Sono da rimproverare, certamente, le autorità adibite a far rispettare la legge, iniziando dal Distretto di Polizia della Giudea e Samaria - il più ridicolo e scandaloso fra tutti i distretti, e non per caso. Nove case palestinesi sono state date alle fiamme negli scorsi tre anni, secondo B'Tselem. Quante persone sono state processate? Nessuna. Quindi cosa è accaduto a Duma venerdi? Il fuoco era semplicemente migliore, agli occhi degli incendiari e dei loro complici.
Fra i loro complici, chi rimane in silenzio, chi perdona e tutti coloro che pensano che il male rimanga per sempre dentro i confini della Cisgiordania. Fra i loro complici anche gli israeliani convinti che il Popolo di Israele sia il Popolo Eletto, e di conseguenza sia permesso farequalsiasi cosa - incluso dare a fuoco abitazioni di non ebrei, con i loro abitanti dentro.
Così, troppi, molti di coloro che sono rimasti scioccati dall'atto, incluso personalità che hanno visitato le vittime nel Centro Medico di Sheba, fuori Tel Aviv - il presidente, il primo ministro, il leader dell'opposizione e i loro assistenti – si sono imbevuti del razzista, irritante “Hai scelto noi fra tutti i popoli” con il loro latte materno.
Alla fine di una terribile giornata, è questo che ha portato al dare alle fiamme una famiglia che Dio non aveva scelto. Nessun principio nella società israeliana è così distruttivo, o maggiormente pericoloso, di questo principio. Né, sfortunatamente, più comune. Se doveste esaminare attentamente cosa si cela sotto la pelle della maggior parte degli israeliani, trovereste: il popolo eletto. Quando questo diventa un principio fondamentale, la prossima bomba di fuoco sarà solo una questione di tempo.
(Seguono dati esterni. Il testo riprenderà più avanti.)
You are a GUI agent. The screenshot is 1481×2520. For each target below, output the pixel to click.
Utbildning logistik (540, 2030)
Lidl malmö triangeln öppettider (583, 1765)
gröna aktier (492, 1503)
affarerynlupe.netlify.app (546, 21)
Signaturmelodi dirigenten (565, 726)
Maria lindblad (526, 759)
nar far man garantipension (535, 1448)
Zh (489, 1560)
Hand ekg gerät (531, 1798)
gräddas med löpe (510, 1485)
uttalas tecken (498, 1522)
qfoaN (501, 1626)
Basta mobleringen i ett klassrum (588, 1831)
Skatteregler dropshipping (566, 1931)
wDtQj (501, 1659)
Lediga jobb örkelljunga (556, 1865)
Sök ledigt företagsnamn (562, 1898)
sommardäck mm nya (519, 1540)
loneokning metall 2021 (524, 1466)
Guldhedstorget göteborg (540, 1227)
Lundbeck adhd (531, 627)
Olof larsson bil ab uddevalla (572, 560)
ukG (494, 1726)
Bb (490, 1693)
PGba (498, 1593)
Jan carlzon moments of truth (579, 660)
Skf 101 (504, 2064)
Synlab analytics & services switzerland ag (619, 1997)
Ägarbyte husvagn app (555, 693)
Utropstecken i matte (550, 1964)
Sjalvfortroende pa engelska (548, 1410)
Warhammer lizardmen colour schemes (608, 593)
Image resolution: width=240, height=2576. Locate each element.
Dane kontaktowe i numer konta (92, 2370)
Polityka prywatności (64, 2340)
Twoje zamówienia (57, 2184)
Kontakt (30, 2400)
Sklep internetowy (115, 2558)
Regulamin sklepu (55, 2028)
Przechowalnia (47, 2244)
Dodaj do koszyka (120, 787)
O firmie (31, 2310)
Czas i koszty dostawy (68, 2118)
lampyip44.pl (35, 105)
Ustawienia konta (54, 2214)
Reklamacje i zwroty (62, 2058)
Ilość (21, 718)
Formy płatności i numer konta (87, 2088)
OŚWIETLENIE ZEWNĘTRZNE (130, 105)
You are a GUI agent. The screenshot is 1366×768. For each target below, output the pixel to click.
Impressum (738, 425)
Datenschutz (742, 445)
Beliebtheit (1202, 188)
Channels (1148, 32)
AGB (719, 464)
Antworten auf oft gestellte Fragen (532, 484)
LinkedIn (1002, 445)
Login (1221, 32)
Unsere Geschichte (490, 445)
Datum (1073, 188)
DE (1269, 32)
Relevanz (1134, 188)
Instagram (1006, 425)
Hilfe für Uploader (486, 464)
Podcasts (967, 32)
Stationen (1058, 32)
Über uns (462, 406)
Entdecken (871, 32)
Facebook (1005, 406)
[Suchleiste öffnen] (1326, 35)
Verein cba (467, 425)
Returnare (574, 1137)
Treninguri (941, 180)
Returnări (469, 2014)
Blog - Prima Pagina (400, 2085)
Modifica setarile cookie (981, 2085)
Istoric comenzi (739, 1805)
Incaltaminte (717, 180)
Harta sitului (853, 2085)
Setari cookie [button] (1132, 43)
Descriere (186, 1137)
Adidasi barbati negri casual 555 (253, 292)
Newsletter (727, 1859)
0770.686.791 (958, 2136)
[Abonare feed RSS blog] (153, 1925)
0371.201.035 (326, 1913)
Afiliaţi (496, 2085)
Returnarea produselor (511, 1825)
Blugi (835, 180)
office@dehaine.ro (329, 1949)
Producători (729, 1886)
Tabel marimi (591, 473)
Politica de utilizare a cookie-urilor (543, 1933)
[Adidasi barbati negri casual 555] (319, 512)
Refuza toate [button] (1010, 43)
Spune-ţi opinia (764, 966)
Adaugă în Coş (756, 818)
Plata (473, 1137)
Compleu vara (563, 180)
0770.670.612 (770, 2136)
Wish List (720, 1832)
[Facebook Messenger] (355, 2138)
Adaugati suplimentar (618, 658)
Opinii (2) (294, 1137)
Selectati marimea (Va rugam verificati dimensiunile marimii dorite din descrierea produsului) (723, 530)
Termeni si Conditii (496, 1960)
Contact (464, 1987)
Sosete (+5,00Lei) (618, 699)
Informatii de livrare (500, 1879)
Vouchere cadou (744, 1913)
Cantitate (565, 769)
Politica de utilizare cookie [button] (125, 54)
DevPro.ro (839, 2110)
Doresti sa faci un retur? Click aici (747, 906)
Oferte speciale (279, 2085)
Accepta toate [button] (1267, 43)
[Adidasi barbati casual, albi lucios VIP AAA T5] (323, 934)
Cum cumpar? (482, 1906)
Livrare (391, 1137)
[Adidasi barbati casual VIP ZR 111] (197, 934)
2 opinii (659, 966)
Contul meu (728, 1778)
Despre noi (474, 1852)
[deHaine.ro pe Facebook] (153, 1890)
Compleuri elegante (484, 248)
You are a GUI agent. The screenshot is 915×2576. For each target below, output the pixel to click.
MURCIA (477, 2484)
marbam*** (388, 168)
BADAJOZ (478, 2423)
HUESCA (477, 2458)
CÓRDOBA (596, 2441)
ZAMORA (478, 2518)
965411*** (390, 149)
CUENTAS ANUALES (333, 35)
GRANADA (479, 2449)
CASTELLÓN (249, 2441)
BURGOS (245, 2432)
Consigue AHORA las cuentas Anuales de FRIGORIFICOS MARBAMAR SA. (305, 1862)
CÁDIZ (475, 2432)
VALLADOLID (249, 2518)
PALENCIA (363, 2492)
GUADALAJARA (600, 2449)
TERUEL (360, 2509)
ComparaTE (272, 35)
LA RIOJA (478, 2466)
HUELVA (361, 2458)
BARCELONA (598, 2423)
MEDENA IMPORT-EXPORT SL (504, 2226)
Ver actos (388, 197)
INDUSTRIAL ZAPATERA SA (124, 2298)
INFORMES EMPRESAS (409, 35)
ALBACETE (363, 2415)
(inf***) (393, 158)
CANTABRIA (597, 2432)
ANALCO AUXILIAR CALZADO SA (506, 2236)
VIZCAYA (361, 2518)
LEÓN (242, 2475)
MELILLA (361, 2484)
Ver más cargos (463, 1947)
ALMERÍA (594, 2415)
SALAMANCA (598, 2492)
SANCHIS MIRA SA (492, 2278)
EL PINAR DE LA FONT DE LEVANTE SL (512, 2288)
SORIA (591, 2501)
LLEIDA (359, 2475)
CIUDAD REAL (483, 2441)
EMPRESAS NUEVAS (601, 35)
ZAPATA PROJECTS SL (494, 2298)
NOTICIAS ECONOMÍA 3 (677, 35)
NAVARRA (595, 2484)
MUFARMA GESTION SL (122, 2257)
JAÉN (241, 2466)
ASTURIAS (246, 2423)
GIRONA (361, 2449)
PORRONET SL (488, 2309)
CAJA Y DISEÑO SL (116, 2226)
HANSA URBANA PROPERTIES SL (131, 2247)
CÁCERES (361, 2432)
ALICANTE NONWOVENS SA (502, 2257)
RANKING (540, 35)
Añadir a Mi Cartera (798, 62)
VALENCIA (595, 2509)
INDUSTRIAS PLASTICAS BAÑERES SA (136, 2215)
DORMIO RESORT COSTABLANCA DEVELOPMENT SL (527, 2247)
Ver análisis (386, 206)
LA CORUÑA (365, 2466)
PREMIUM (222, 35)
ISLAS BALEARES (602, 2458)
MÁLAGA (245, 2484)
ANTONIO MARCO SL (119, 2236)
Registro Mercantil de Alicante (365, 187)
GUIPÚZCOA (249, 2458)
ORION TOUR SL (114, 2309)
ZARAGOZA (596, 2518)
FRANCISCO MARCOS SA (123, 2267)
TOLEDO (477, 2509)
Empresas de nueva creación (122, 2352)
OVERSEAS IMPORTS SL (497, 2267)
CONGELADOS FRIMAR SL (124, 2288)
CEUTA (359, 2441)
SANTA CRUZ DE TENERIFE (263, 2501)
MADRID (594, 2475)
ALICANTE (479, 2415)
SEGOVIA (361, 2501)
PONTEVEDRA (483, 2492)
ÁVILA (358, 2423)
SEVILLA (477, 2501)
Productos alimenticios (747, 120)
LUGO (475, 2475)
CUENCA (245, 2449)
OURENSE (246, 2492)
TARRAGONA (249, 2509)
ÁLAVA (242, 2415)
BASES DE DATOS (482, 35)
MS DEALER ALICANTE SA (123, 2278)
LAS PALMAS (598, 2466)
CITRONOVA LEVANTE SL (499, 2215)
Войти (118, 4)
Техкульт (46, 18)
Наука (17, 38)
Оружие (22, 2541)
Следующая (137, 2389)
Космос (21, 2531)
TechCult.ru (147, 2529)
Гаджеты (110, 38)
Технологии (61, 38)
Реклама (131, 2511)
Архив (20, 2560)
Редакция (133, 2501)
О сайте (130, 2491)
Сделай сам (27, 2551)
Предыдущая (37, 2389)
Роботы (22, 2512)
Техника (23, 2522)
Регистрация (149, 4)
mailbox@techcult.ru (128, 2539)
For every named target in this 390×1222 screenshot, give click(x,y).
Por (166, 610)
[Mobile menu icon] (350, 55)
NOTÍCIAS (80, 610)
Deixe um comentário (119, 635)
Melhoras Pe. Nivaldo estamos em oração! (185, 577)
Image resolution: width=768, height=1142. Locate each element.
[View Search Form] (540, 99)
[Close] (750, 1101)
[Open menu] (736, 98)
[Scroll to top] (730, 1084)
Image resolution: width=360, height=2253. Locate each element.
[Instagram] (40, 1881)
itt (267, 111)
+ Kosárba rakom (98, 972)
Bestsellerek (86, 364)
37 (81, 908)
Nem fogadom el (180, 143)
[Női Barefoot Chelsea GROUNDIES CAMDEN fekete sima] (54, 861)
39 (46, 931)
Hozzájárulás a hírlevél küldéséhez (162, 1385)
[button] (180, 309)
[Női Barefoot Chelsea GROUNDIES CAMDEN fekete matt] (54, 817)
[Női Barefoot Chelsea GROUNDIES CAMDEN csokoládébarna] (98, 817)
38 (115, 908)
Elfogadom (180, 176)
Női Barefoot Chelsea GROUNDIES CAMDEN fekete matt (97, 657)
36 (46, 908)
I loro complici sono ovunque, e la maggior parte di essi sta ora disapprovando ed esprimendo sgomento per quanto accaduto. Ma quanto accaduto sarebbe potuto non accadere; quanto accaduto è stato dettato dalle esigenze della realtà, la realtà di Israele e del suo sistema di valori. Quanto accaduto accadrà di nuovo e nessuno sarà risparmiato. Tutti noi abbiamo dato alle fiamme la famiglia Dawabsheh.